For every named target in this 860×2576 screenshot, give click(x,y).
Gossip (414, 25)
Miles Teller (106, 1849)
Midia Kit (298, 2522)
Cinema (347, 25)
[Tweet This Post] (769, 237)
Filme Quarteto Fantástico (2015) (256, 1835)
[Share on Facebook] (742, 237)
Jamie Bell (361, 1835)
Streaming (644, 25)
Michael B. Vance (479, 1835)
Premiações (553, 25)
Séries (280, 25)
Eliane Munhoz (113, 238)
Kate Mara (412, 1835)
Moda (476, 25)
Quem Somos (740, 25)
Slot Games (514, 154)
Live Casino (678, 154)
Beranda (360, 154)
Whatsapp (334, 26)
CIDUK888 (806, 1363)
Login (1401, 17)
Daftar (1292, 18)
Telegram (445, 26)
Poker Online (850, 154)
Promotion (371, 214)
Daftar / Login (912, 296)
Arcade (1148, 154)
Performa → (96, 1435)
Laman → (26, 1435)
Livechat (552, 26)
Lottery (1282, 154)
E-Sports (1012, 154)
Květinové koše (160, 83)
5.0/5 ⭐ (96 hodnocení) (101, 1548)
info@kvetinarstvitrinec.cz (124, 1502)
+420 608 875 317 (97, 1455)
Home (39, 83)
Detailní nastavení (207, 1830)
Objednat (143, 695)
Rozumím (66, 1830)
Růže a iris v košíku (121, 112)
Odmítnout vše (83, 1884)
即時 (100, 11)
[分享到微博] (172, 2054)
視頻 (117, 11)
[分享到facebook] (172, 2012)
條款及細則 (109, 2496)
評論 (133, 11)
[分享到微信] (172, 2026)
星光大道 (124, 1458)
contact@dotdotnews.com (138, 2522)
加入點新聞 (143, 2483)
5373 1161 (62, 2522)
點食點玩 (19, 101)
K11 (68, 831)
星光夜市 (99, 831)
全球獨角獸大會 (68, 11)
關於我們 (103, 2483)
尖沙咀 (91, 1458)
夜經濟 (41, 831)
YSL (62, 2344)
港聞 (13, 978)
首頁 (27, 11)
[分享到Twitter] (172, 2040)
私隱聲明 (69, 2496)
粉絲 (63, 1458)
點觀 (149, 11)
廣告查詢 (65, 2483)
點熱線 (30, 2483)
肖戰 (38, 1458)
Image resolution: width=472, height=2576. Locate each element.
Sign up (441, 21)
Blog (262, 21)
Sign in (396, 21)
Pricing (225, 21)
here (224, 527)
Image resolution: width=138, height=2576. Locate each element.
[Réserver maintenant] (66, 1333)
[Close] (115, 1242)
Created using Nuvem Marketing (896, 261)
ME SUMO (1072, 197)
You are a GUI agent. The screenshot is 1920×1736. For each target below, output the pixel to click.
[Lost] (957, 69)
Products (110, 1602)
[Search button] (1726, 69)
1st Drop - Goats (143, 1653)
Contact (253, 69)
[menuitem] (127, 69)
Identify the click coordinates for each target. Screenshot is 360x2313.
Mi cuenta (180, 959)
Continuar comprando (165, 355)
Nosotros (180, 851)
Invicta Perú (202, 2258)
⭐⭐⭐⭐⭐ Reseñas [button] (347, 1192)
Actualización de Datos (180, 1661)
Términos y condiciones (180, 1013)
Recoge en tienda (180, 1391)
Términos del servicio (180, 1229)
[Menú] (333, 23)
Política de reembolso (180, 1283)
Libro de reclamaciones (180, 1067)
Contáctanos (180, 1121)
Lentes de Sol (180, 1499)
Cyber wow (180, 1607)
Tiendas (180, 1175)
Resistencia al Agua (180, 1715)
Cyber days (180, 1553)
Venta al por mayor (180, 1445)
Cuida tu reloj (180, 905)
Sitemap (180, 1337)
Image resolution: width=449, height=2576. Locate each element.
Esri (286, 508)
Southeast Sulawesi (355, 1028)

########

(WHAT THE TASK REQUIRES)
From the entries above, return exactly the line containing "Odmítnout vše (83, 1884)", the line containing "點食點玩 (19, 101)", and all lines between, and nothing else.

(RESULT OF THE EXERCISE)
Odmítnout vše (83, 1884)
即時 (100, 11)
[分享到微博] (172, 2054)
視頻 (117, 11)
[分享到facebook] (172, 2012)
條款及細則 (109, 2496)
評論 (133, 11)
[分享到微信] (172, 2026)
星光大道 (124, 1458)
contact@dotdotnews.com (138, 2522)
加入點新聞 (143, 2483)
5373 1161 (62, 2522)
點食點玩 (19, 101)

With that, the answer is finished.